The boy was shot in the chest during clashes with Israeli soldiers and marked the most recent death of several documented by the rights group, which condemned the fatal shooting as a sign of steadily eroding restrictions on the use of live fire in non life-threatening circumstances.

"If the sniper’s version of yesterday’s events is indeed correct, namely -- that despite being armed with a weapon with telescopic sights and firing in broad daylight, he missed the mark and inadvertently hit a 13-year-old boy, the incident merely serves to underscore even further the danger this weapon poses," B'Tselem said.

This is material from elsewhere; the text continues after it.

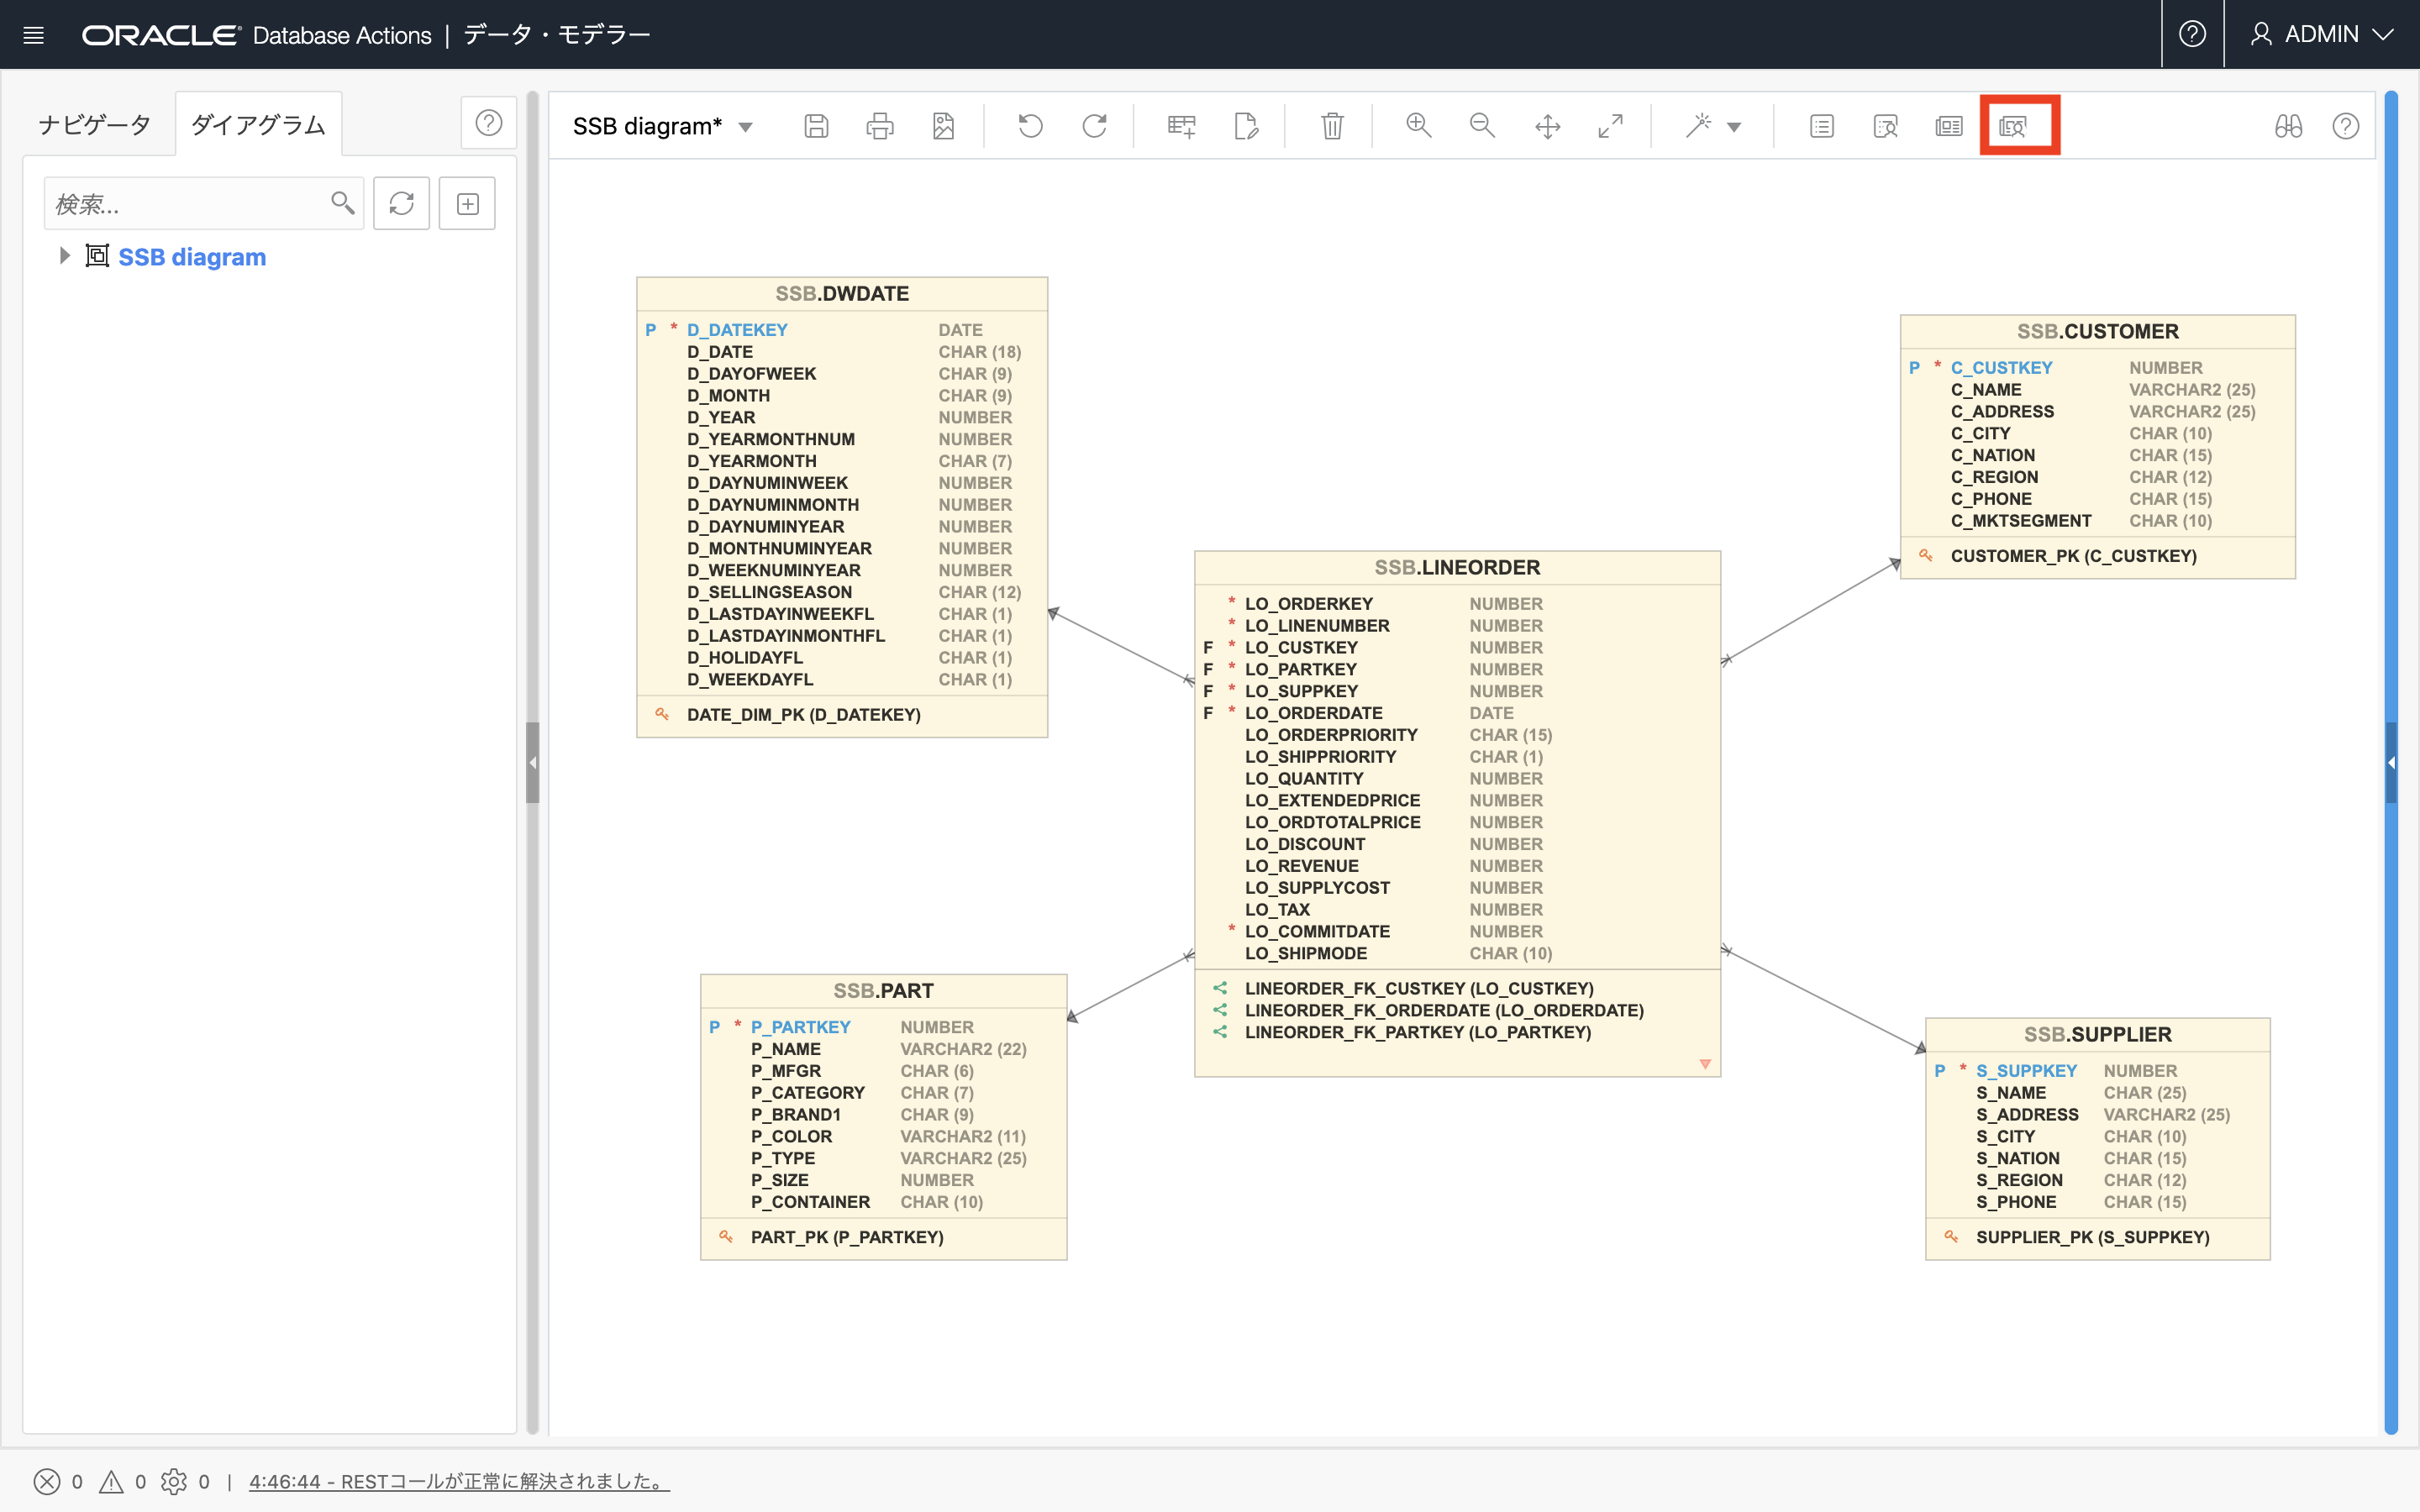
Task: Collapse left panel using splitter handle
Action: 533,762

The rights group has long cautioned: "The reality on the ground contradicts the military’s official statements that the use of this weapon is regulated and restricted."

The bullets are indisputably lethal, B'Tselem says, despite the fact that "Israeli authorities falsely present" the use of 0.22 caliber bullets as a "reasonable tool to employ in dealing with demonstrations."

In September, Israeli PM Benjamin Netanyahu "declared war" on stone throwers and expanded the use of the lethal weapon.

"The security cabinet has decided to authorize police to use live ammunition against people throwing stones and Molotov cocktails when the life of a third person is threatened and no longer only when the police officer is threatened," the PM's office said.

Critics of the move question whether the law will be equally implemented for both Palestinians and Israeli Jews.

PLO Secretary-General Saeb Erekat described the measures at the time as "a mere pretext to justify the escalating Israeli crimes against the people of Palestine."

Arguing the new law expands ability for Israeli forces to target Palestinians, Erekat said: "The Israeli government continues to incite against Palestinian lives, with a culture of hate that dehumanizes a whole nation."